Blueprint / St. Louis
March 15, 2006
Blueprint / St. Louis
By Maura Webber Sadovi
The Wall Street Journal
(Copyright (c) 2006, Dow Jones & Company, Inc.) Hurdles Abound
Some 40 years after St. Louis completed its soaring Gateway Arch, the region still is fighting to regain a competitive edge, while its trailing economy has kept commercial real-estate values grounded.
Straddling the Illinois and Missouri banks of the Mississippi River, the Midwestern region is home to a largely suburban population of about 2.8 million. The area is anchored by the city of St. Louis, which has seen its population steadily shrink to 348,189 in 2000, less than half its peak in 1950, according to the U.S. Census Bureau.
There are signs that the region's prospects are improving. The area's health-care sector is on the upswing, driven by such companies as pharmacy-benefits manager Express Scripts Inc., which is building a new headquarters. Isle of Capri Casinos Inc. is relocating its corporate headquarters to the region from Mississippi, partly to avoid hurricane-related evacuations of its main offices and to be more centrally located. DaimlerChrysler AG's Chrysler Group is investing as much as $1 billion over the next four years to modernize two manufacturing plants in Fenton, Mo.
The national back-to-the-city trend helped to give St. Louis its first population gain in decades during 2003, according to Rollin Stanley, director of the St. Louis Planning and Urban Design Agency. About 1,500 new and converted residential units have been added since 2000 with another 1,500 under construction, including Park East Tower, a 26-story residential high-rise.
The city, which is exploring such ambitious concepts as building floating islands in the river to expand its recreational space, also is gaining major entertainment venues. A new $365 million baseball stadium for the St. Louis Cardinals is opening downtown this spring and a $400 million casino and hotel by Pinnacle Entertainment Inc. is under construction.
Missouri voters approved riverboat gambling in 1992. While some say gambling was one of several attempts to revitalize downtown that have fallen short of expectations, boosters say Pinnacle's upscale approach and five-star hotel will be part of the city's successful turnaround. "St. Louis has had a few passes at trying to renovate downtown that have withered on the vine," says Mark Mantovani, president of the National System Inc., a 175-employee marketing-service firm known as NSI that moved from the suburbs into a former warehouse in downtown St. Louis last year. "This one's going to make it."
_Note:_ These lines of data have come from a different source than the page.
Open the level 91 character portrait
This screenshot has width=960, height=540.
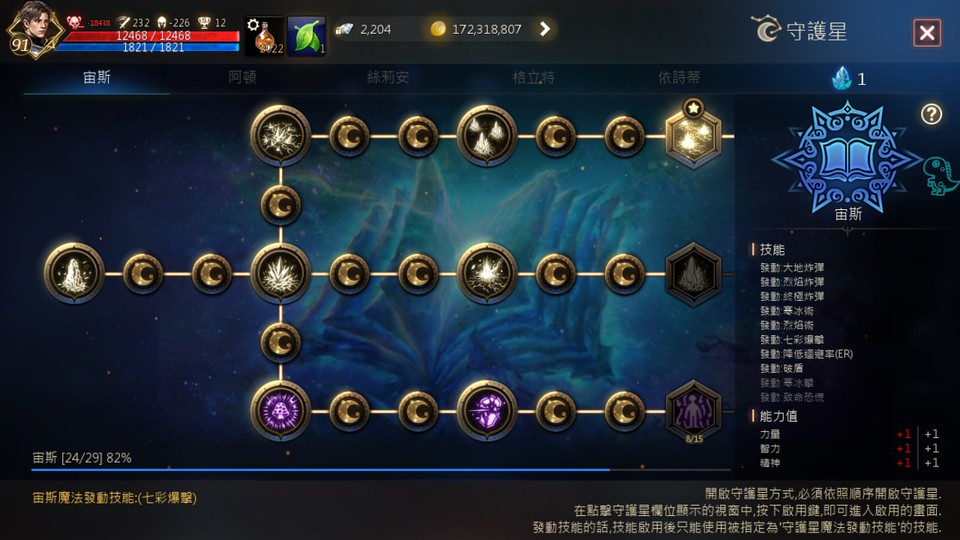coord(34,31)
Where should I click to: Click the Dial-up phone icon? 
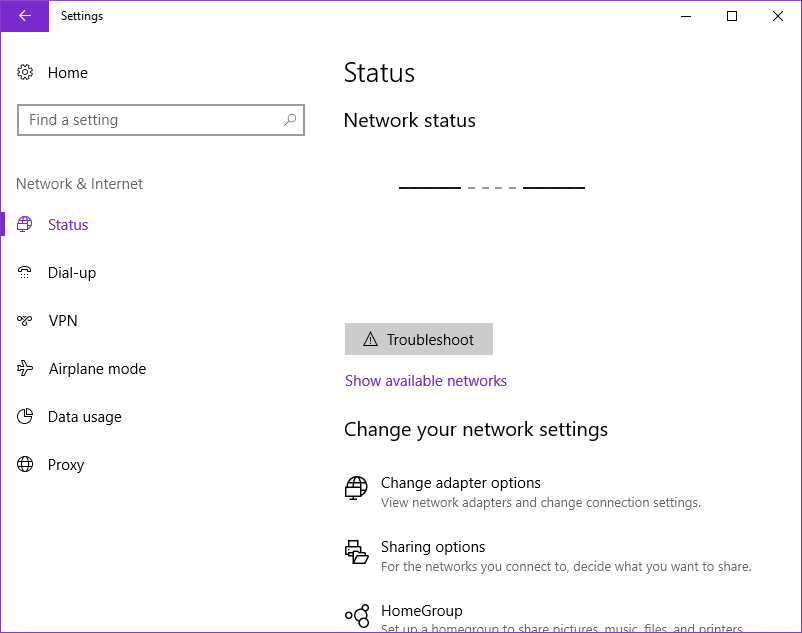pos(25,272)
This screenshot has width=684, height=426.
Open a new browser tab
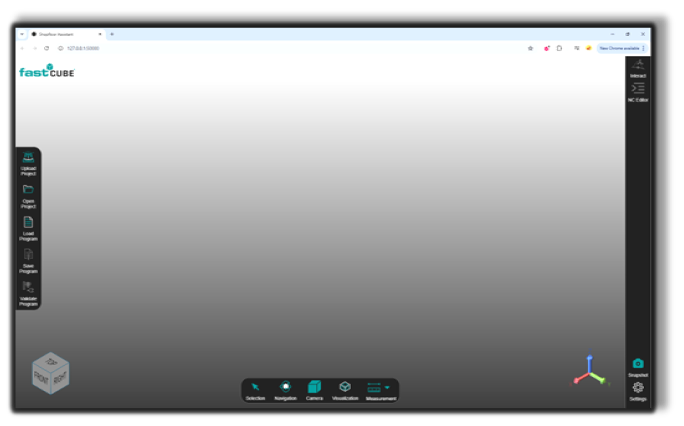pos(112,34)
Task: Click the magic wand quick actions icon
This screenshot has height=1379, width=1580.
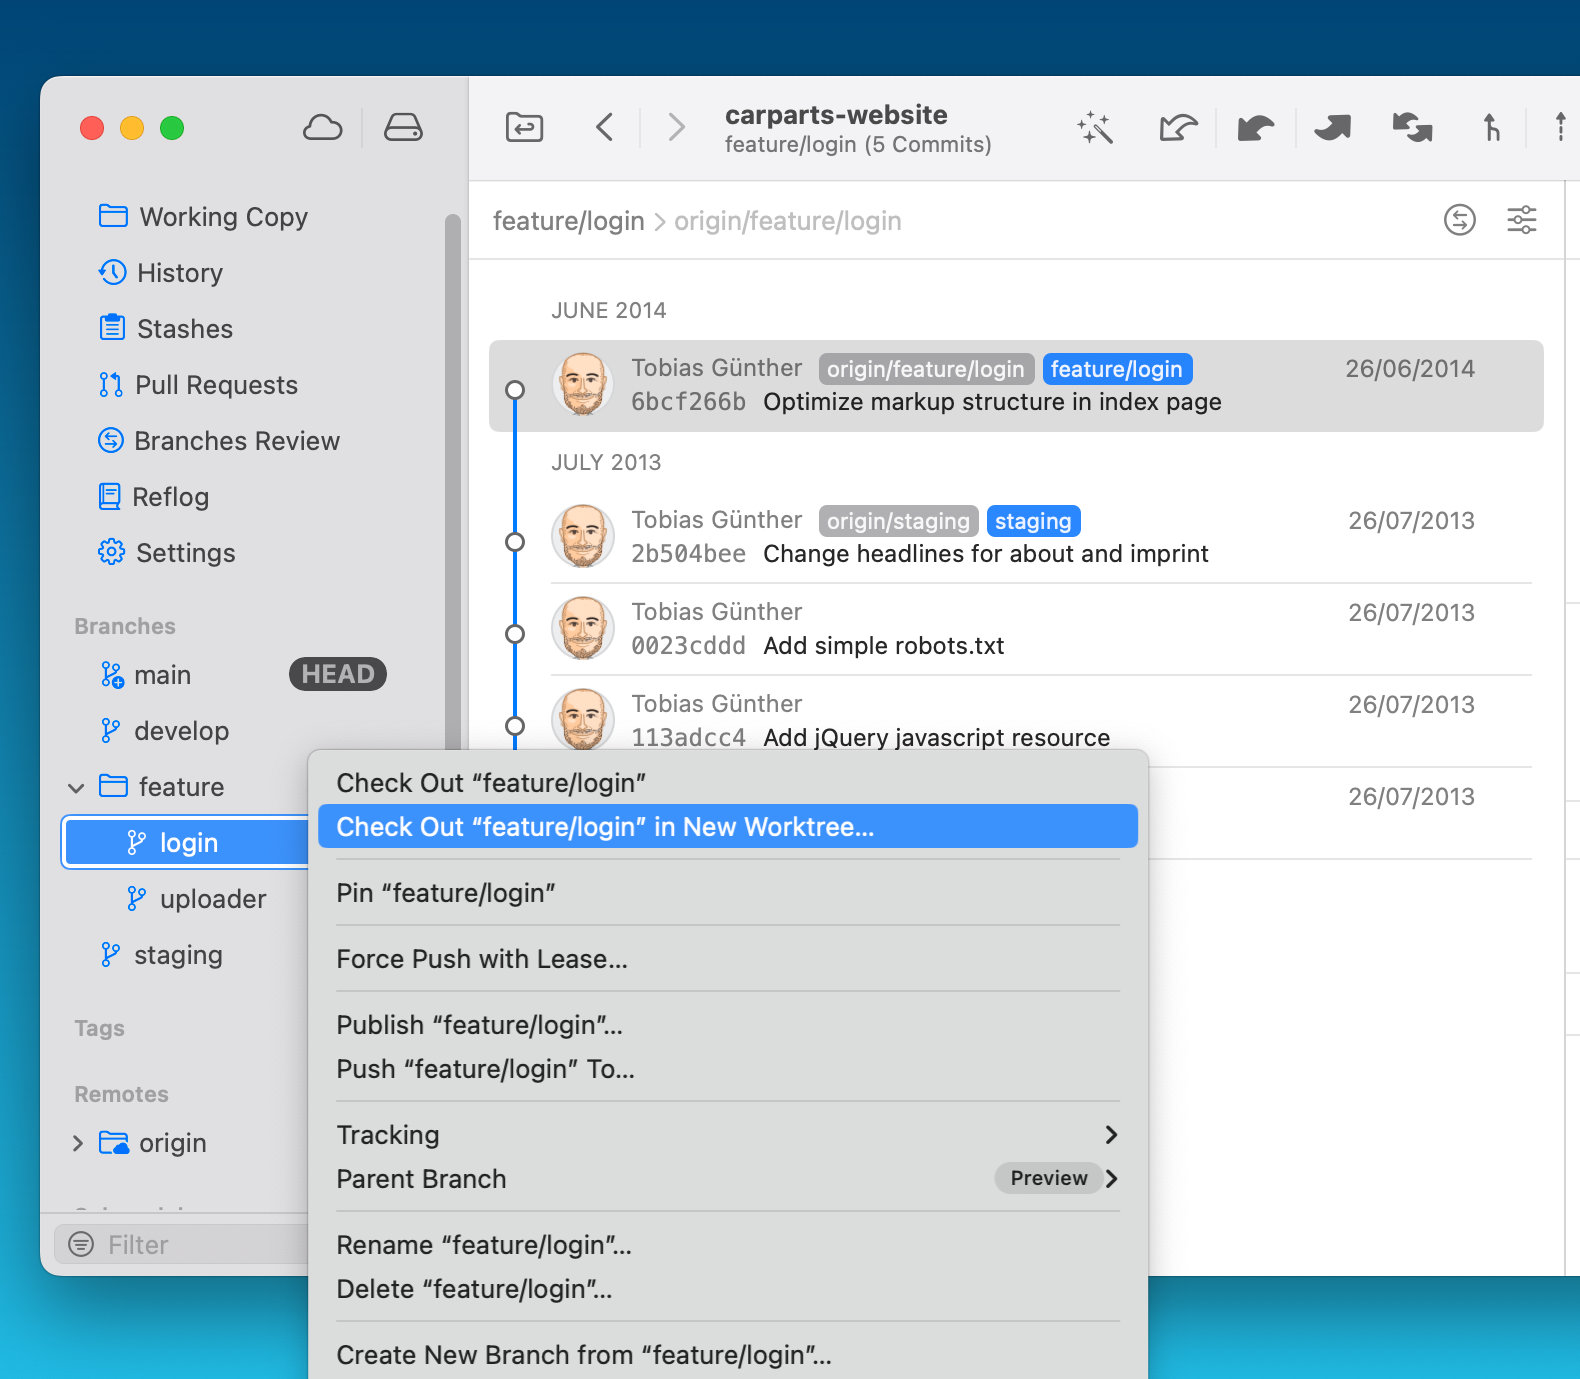Action: [1095, 128]
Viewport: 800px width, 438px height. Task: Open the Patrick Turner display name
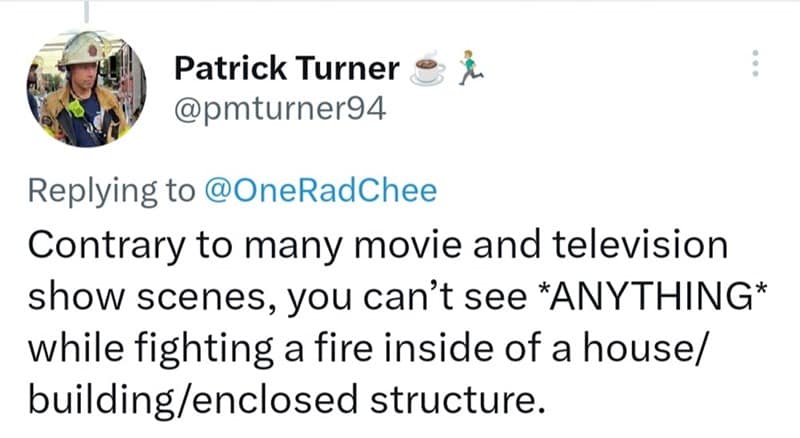[x=287, y=69]
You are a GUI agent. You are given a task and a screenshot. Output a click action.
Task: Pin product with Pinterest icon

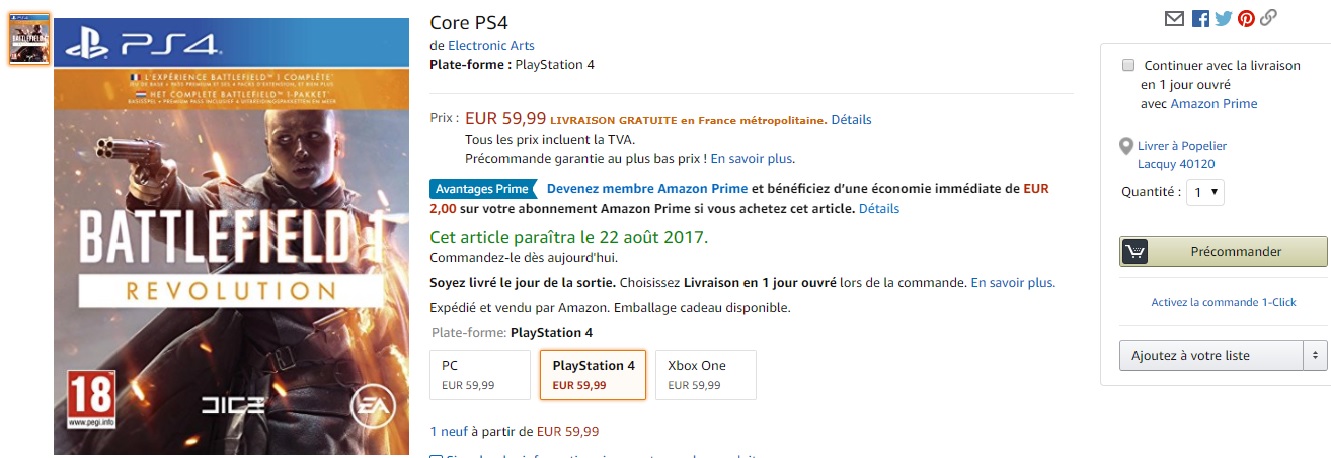pyautogui.click(x=1246, y=18)
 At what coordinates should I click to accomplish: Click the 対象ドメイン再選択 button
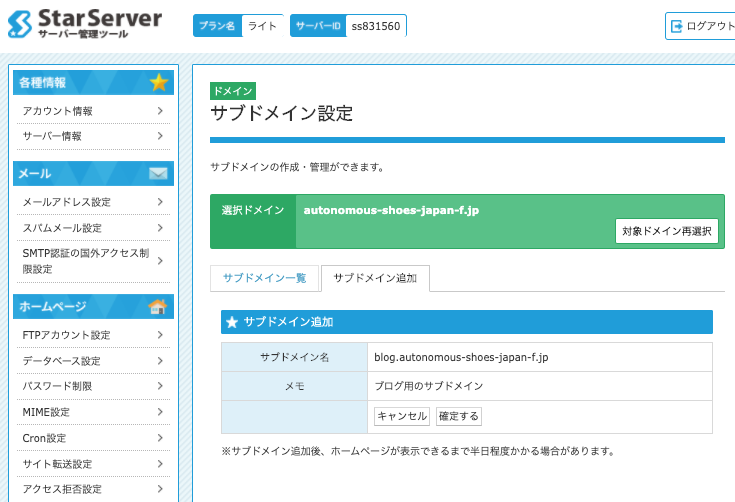coord(666,231)
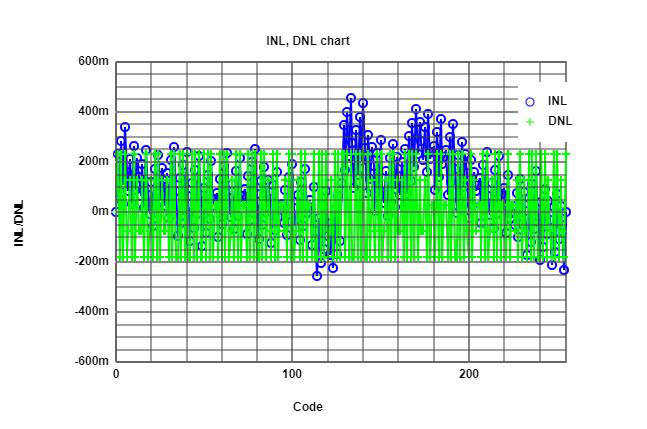The height and width of the screenshot is (429, 647).
Task: Select the DNL legend label text
Action: 559,121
St. Louis's industrial market also is drawing interest from such developers as Dallas-based Trammell Crow Co., which believe the region's location and competitive rents will compare favorably with other warehouse markets, including Chicago, Indianapolis and Memphis, Tenn. Last year Trammell Crow purchased 400 acres in a business park across the river in southwestern Illinois, where it plans to kick off its development with a 500,000-square-foot speculative warehouse, according to Kevin Wilkerson, a Trammell Crow senior vice president.
The warehouse market and downtown revitalization efforts face challenges. Most commercial real-estate rents trail national measures. Office, retail and warehouse rents in the fourth quarter were below-average and office rents are only beginning to stabilize after declining since 2001, according to Property & Portfolio Research Inc., a research group based in Boston. Average prices fetched by area office properties last year were $104 a square foot, well below the national average of $190 and the Midwestern level of $130, according to Real Capital Analytics Inc.
Over the long term, warehouse rents may be hurt as developers ramp up construction, and some demand could be damped by the idling this month of a Ford Motor Co. manufacturing plant in Hazelwood, Property & Portfolio Research says. The downtown St. Louis office submarket is weak, posting the highest vacancies and lowest average rents of the region, Property & Portfolio Research says. In recent years many city office buildings have seen tenants depart for growing areas such as nearby Clayton, according to Regan Trittler, a vice president with Equis Corp.
Most significantly, prospects for improvements in the city and the region's commercial real estate hinge on a regional economy that has been less than robust. The area's population is growing at a below-average rate and employment levels rose by 1.2% in December from the year earlier, below the national level of 1.5%, according to the Bureau of Labor Statistics.